Eric R. Goldberg, CELA
April 1, 2026

New Medicaid income limits for 2026 are now in effect—and they matter most for individuals trying to qualify for long-term care through Managed Long-Term Services and Supports (MLTSS).

The key takeaway is straightforward:

Some people who were over the income limit before may now be eligible.

What Changed

Medicaid adjusts income limits each year based on federal guidelines. For 2026, those limits have increased.

In practical terms:

  • The income threshold to qualify is now slightly higher
  • Individuals who were just over the limit in prior years may now fall within eligibility

For example:

  • A single individual can now earn approximately $1,836 per month and still qualify under expanded Medicaid guidelines

Why This Matters for MLTSS

MLTSS is the program that covers:

  • Nursing home care
  • Assisted living
  • Home care services

Eligibility often comes down to whether someone is just above or just below the income cutoff.

Because of that:

  • Even small increases in the limit can change eligibility
  • Some individuals may qualify now without additional planning
  • Others may require less complex strategies to become eligible

Who Should Take a Second Look

This update is especially relevant for individuals who:

  • Were previously denied Medicaid due to income
  • Are currently paying privately for long-term care
  • Were told they were “slightly over” the limit
  • Have income near prior eligibility thresholds

Important: Retroactive Eligibility

The State has directed agencies to apply the new standards retroactively to January 1, 2026.

That means:

  • Individuals who now qualify may be eligible for coverage going back to the beginning of the year
  • In some cases, previously incurred care costs may be covered

What Caregivers and Professionals Should Do

This does not require a complicated process—just awareness and follow-up.
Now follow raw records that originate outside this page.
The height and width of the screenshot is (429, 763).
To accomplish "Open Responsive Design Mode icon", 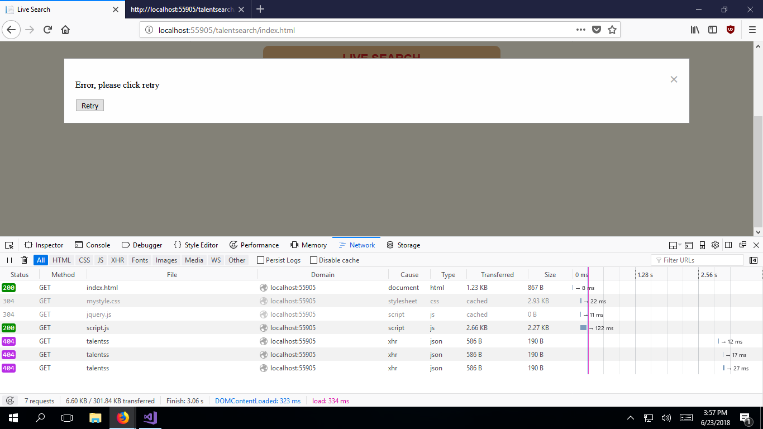I will pos(702,245).
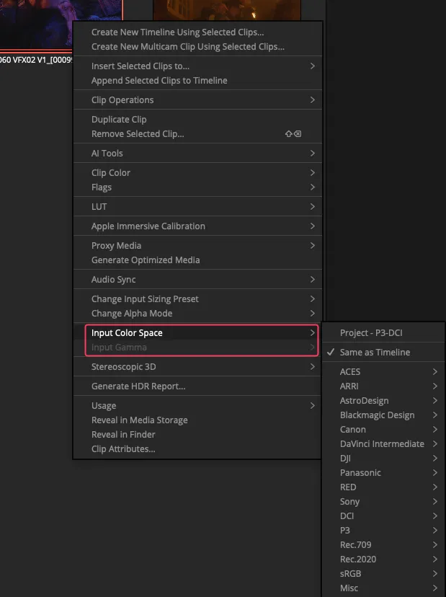Choose Create New Multicam Clip option
The width and height of the screenshot is (446, 597).
[x=187, y=47]
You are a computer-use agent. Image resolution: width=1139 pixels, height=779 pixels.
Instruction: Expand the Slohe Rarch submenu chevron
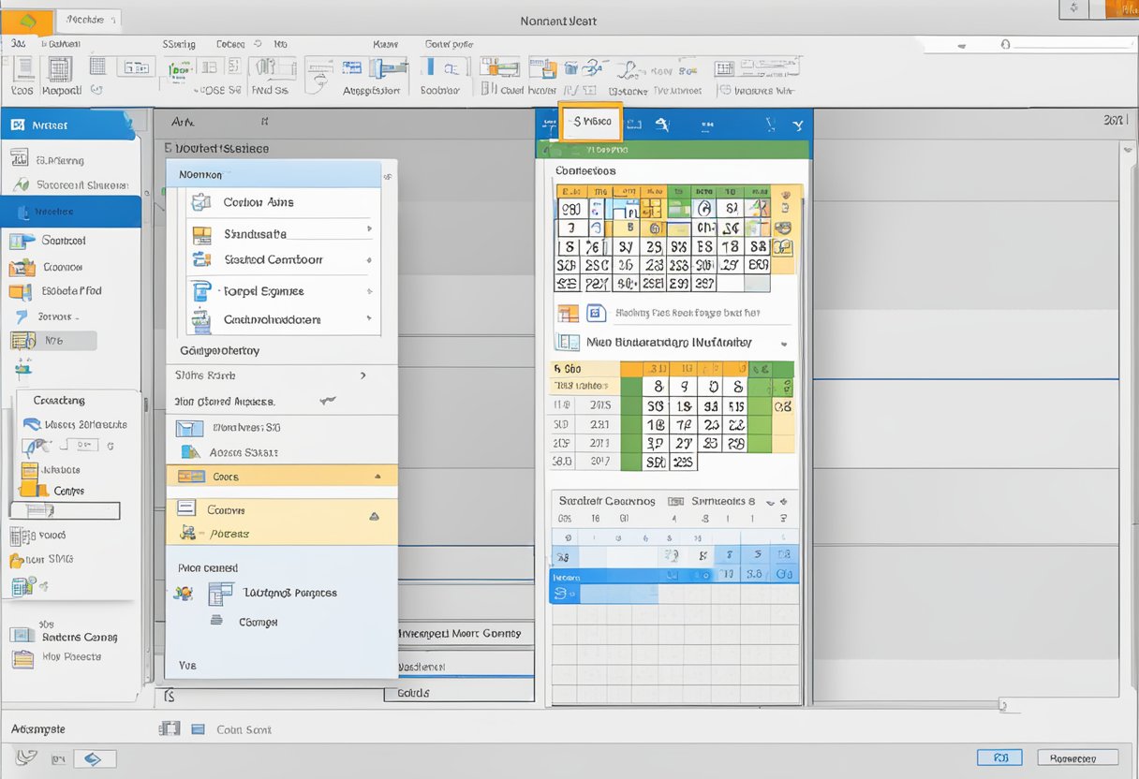tap(363, 375)
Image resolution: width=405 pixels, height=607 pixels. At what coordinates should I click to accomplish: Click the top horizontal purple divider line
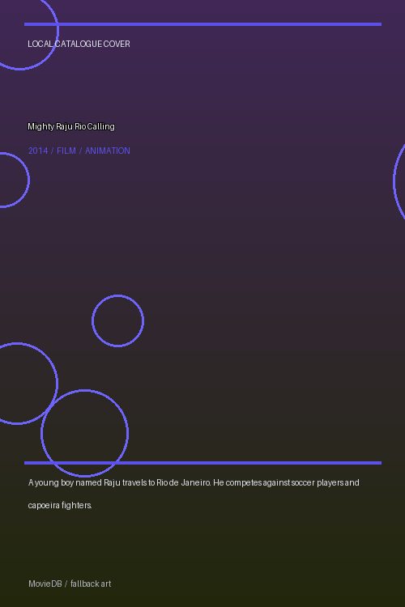point(203,24)
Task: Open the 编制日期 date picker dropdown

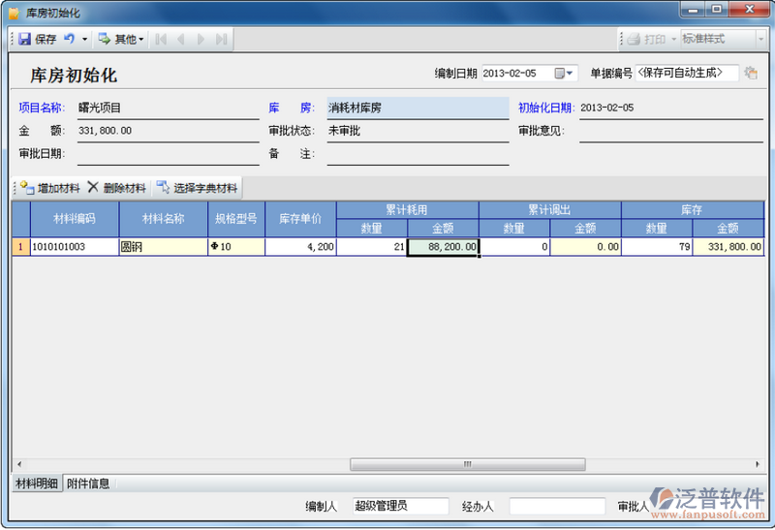Action: [570, 74]
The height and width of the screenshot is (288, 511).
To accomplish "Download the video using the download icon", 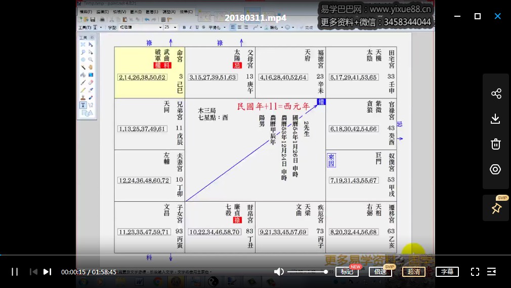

  • Revisit prior Medicaid denials based on income
  • Reassess clients who are currently private pay
  • Reevaluate individuals who were close to qualifying

Most importantly:

Do not assume prior ineligibility still applies.

Bottom Line

This is not a major policy change—but it is a meaningful shift for people on the edge of eligibility.

And in Medicaid planning, that edge is where many families find themselves.

If someone was close before, it is worth taking another look now.